Report every line of the material that contains the string "will".
Provided records: Begin
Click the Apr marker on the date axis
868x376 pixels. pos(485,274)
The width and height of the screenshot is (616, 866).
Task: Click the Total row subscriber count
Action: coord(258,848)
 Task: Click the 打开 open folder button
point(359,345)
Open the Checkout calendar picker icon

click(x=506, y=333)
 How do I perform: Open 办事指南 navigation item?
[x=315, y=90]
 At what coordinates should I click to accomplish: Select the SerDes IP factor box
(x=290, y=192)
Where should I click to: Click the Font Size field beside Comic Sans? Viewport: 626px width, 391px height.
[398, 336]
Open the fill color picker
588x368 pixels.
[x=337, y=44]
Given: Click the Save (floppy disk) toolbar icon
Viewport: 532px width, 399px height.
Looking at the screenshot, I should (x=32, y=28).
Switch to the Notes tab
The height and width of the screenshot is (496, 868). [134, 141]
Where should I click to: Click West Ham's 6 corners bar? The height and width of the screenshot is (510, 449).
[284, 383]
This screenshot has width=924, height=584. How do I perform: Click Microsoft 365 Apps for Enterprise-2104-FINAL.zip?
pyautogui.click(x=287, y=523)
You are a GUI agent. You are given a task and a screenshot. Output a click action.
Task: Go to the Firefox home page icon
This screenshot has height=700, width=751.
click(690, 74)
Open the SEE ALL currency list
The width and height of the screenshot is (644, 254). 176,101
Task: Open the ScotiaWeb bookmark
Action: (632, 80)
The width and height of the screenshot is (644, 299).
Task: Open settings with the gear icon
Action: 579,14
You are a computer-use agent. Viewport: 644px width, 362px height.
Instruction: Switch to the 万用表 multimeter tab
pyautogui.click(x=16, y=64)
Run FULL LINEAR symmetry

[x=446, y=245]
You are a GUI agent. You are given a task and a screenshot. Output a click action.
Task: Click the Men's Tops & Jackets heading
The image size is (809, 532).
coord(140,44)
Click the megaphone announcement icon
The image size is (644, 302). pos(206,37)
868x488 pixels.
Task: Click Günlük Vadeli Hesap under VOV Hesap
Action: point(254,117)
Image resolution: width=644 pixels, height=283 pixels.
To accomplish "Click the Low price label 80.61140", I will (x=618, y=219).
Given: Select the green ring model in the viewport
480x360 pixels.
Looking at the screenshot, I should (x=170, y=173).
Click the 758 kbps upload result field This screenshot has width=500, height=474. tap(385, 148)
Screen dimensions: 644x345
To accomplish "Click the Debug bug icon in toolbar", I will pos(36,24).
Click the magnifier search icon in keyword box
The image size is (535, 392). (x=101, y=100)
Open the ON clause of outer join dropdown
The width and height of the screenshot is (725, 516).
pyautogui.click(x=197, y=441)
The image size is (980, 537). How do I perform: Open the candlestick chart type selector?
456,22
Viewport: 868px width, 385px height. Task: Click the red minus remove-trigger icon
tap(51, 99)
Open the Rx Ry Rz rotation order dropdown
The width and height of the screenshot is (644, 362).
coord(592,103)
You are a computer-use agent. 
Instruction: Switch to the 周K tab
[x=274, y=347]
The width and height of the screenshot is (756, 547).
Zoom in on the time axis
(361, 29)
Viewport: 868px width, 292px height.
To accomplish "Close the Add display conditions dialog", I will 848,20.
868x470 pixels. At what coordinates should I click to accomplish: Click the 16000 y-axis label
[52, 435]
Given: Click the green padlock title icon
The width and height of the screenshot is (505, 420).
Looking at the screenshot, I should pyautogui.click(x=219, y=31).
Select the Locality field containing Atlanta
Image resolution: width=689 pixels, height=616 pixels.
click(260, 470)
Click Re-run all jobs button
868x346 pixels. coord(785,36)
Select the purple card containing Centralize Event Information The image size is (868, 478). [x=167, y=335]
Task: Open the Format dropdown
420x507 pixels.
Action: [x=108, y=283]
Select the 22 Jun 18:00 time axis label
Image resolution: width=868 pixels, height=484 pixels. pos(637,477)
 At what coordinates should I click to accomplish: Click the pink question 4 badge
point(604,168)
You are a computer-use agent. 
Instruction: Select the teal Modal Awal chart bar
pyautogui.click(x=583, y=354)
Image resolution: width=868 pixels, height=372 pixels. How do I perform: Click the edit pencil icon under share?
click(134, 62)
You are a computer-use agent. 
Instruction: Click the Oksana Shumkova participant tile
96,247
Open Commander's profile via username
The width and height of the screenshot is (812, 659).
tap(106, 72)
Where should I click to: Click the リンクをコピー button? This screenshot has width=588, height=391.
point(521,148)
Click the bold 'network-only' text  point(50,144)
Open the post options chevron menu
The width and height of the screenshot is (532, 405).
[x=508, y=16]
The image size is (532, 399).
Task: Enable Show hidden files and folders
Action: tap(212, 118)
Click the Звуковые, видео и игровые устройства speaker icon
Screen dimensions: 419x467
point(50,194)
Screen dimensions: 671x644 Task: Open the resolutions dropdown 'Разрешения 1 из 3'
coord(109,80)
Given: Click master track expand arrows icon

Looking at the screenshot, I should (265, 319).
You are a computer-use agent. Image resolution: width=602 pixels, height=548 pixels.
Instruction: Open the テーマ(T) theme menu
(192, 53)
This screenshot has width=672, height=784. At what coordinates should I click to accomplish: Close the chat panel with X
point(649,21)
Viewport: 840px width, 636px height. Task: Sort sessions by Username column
Provided records: End
Reply to the task:
To accomplish "Click the Low price label 80.61140", I will (x=618, y=219).
To accomplish "Click the Debug bug icon in toolbar", I will pos(36,24).
To accomplish "Close the Add display conditions dialog", I will 848,20.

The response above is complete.